Very cool! Keep the pics coming! I'm just wondering how it could be too cold in your garage to keep dormant Cyps, when they grow wild in much colder temps. I think it is just too dry for them in the garage, or maybe the fact that they are in pots, not insulated, so the cold gets all around, and even under the pot. Try insulating the pot a bit, and watering it a bit and that might help.


----------



## parvi_17 (Apr 5, 2010)

Kevin said:


> Very cool! Keep the pics coming! I'm just wondering how it could be too cold in your garage to keep dormant Cyps, when they grow wild in much colder temps. I think it is just too dry for them in the garage, or maybe the fact that they are in pots, not insulated, so the cold gets all around, and even under the pot. Try insulating the pot a bit, and watering it a bit and that might help.



It is the fact that the pots are exposed to temperatures probably as low as -30 C (maybe colder) in my unheated garage that the plants die. In the ground, as I'm sure you know, the roots are not exposed to such harsh temperatures. The pot was covered with burlap but it clearly didn't help. The pot was watered enough to keep the roots from dessicating as well. I don't think Cyps will survive being frozen solid in pots for extended periods, even the hardy ones.


----------



## NYEric (Apr 5, 2010)

Thanx for sharing.


----------



## SlipperFan (Apr 5, 2010)

Looks like the debile is about the same size as a xerophyticum.


----------



## parvi_17 (Apr 5, 2010)

SlipperFan said:


> Looks like the debile is about the same size as a xerophyticum.



Yes! That's a good way to describe it for anyone who has seen a Mexi. It's about the same size I'd say.


----------



## smartie2000 (Apr 5, 2010)

Interesting, thanks for sharing your experiences with the garage. I wonder what the coolest temp a cyp parvifloum would suvive for vernalization. The ground does freeze solid where we are!

Debile is a cute little one!


----------



## Kevin (Apr 5, 2010)

Just like any other potted plant you are trying to overwinter outside, you need to make sure the roots don't get as cold as the top. I usually bury all my pots in the ground to the top of the pot. Don't have many Cyps, though, but they should work the same.


----------



## KyushuCalanthe (Apr 5, 2010)

Good to see the debile's leaves opened up OK. Keep them humid as possible!


----------



## parvi_17 (Apr 5, 2010)

smartie2000 said:


> Interesting, thanks for sharing your experiences with the garage. I wonder what the coolest temp a cyp parvifloum would suvive for vernalization. The ground does freeze solid where we are!
> 
> Debile is a cute little one!



In the past I have actually had hardy species (parviflorum and reginae) planted in the ground perish over the winter when they were not mulched. In these cases I assumed it was the lack of mulch that killed them because I plant them very shallow to avoid rot (I've had my share of cases of basal rot in the spring too!). It seems like the ground is not frozen as much or as deeply if a few inches of mulch cover it, especially with good snow cover. When the plants are otherwise reasonably planted (i.e. good soil, location, etc.) a good mulch guarantees survival over the dormant period, at least in my experience.

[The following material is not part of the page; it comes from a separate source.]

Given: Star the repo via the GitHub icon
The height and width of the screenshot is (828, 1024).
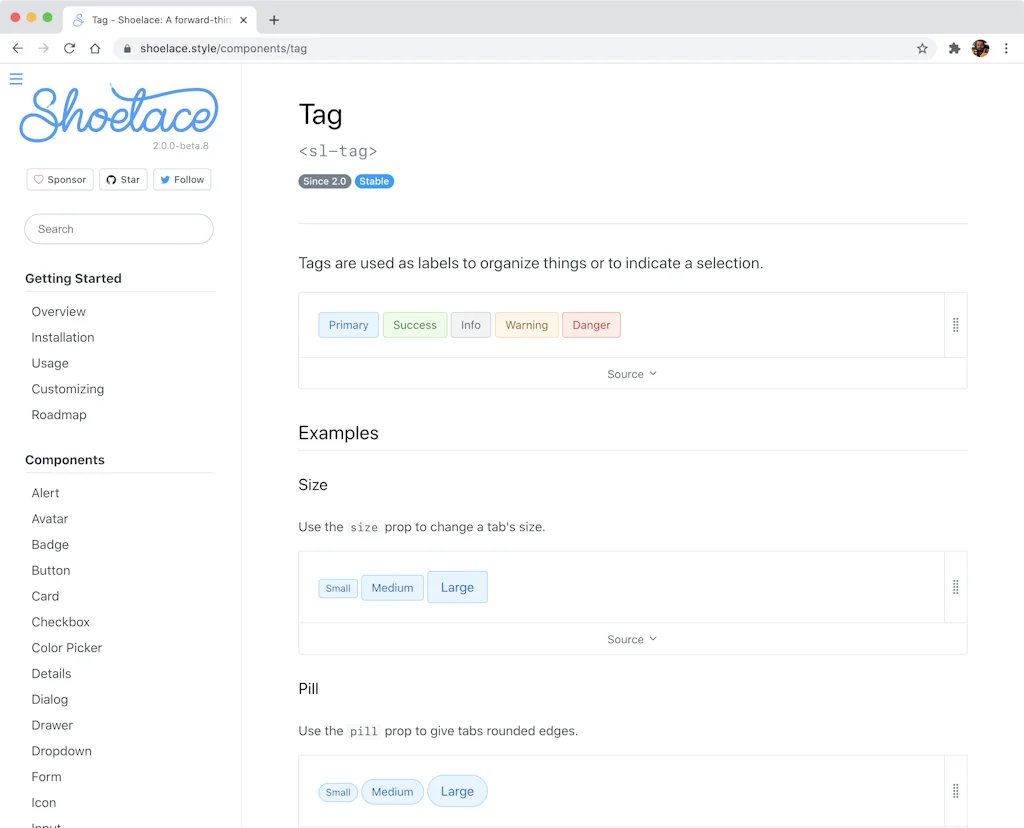Looking at the screenshot, I should click(123, 179).
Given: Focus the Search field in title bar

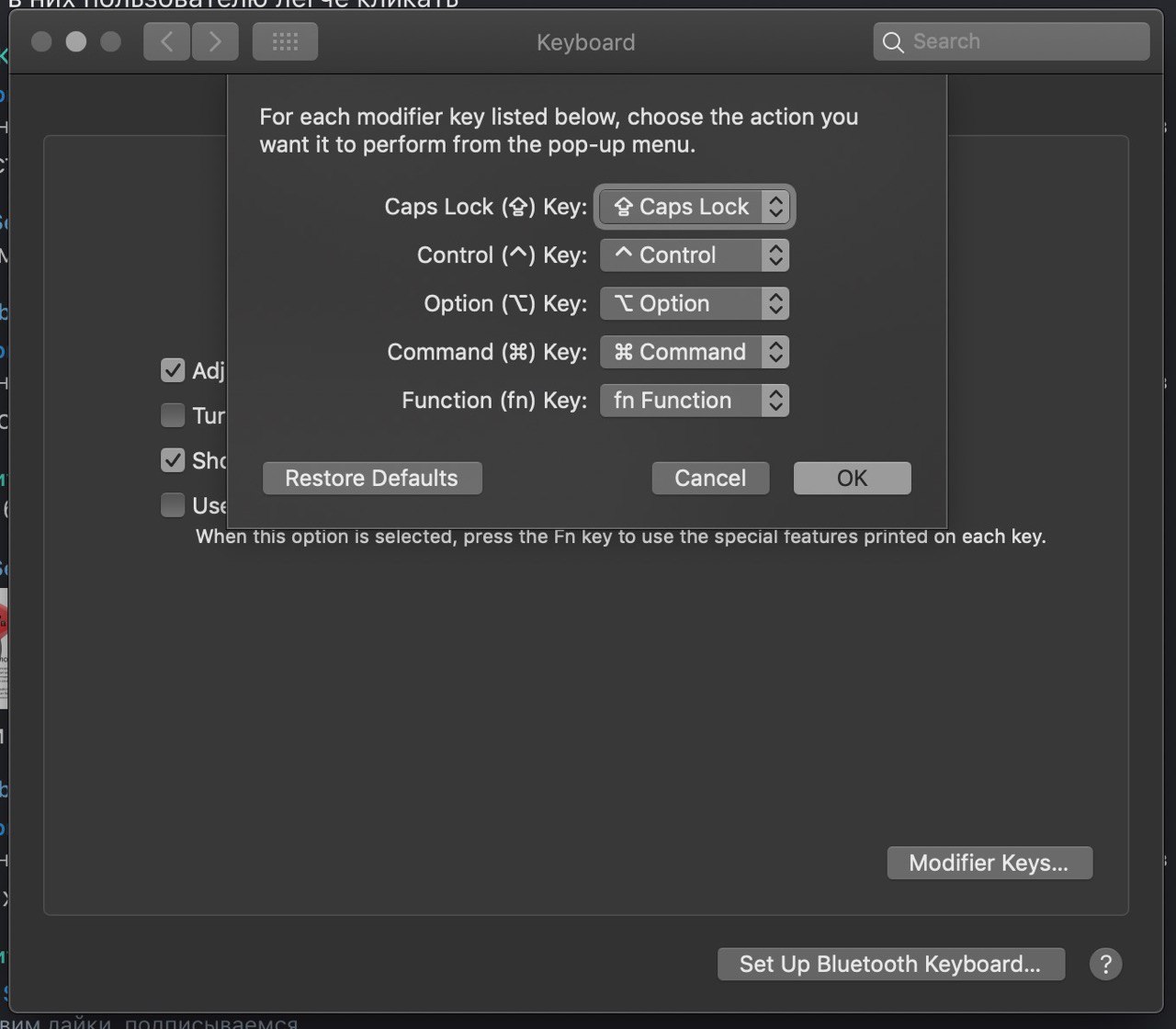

It would be interesting to see some actual numbers on what temperatures they tolerate at the roots during dormancy. All of the literature says not to ever freeze the roots, implying that even 0 C is too cold. Some sources more specifically say that they shouldn't be exposed to frost for _extended periods_. This, I think, is the most accurate statement. I think that exposure to extreme temperatures such as what would have existed for a week or two in my garage this winter would spell doom, but I suspect that occasional and brief exposure to temps of 0 C to -10 C would be okay. Just some of my thoughts....


----------



## Dido (Apr 6, 2010)

I have my mostly all outside. 
Last winter only loosed a fresh planted kentuckiense. 
I grow a lot of in pots. 
Acaule will not do well without frost. I have here often temp below 15C and it works. Without snow. I put over the sensitive ones a layer of a special material made from cocos. Help at most in the spring to keept the soil frozen. 
I think to much water during the winter and not a good drainage will kill them more than frost.
I have fromosanum growing outside for long years at the same temp. Late frost will kill the most cyp for me over a long period


----------



## parvi_17 (Apr 6, 2010)

Dido said:


> I have my mostly all outside.
> Last winter only loosed a fresh planted kentuckiense.
> I grow a lot of in pots.
> Acaule will not do well without frost. I have here often temp below 15C and it works. Without snow. I put over the sensitive ones a layer of a special material made from cocos. Help at most in the spring to keept the soil frozen.
> ...



Do you mean acaule will not do well without frost when planted in the ground or when potted? I agree that wet during the winter (and early spring) will kill them very easily. There has to be a delicate balance - not bone dry, but not too moist either. I keep my potted plants _just barely_ damp during dormancy. I don't have to worry about the ones outside during the winter because they are covered with 3-4 feet of snow. In the spring however, that snow melts. If the plants are not in free-draining soil and/or are planted at a low elevation, the snow forms puddles and rots the plants. Good soil and proper placement are very important!


----------



## Dido (Apr 6, 2010)

Your fully right. 
But for acaule I think she likes the real cold. 
I grow them in a woodlanf soil with a lot of fresh shredded wood from trees.
And bark of pines. And have them in Pots outside. 
Will post a photo of my pots the next days. 
In England a lot of have problems when they are not really cool in the winter. And I know that soem guys in US I know keep them in the fridge to get healthy. She dont like to much rain in the winter, but love the humdity in the spring. 
I make a trial at the moment I planted to plants and som Plantanthera in my forest and a really wet place in a rest of sphagnum and I can not wait if they will start to grow or not.


----------



## KyushuCalanthe (Apr 6, 2010)

Dido said:


> Your fully right.
> But for acaule I think she likes the real cold.



Maybe you have a northern clone? These guys grow to the piedmont and even coastal plain of the southeastern USA - Georgia, South Carolina, etc. and there the winters are very mild, for the most part above freezing.


----------



## Dido (Apr 7, 2010)

that could be the point. 
I can not tell exactly where it comes from. 
I baught it at a shop in Canada about 10 years ago. 
On Sankt Edward Island, I lived there for a while. 
And than braught them with me to germany, I braught 2, 
and from them I raised all my plants with seed and vegetativ.
One of 2 starting plants died after years, and so all blooming ones are cloines from the other one. This year my second seedlings should be ready for bloom, I hope.


----------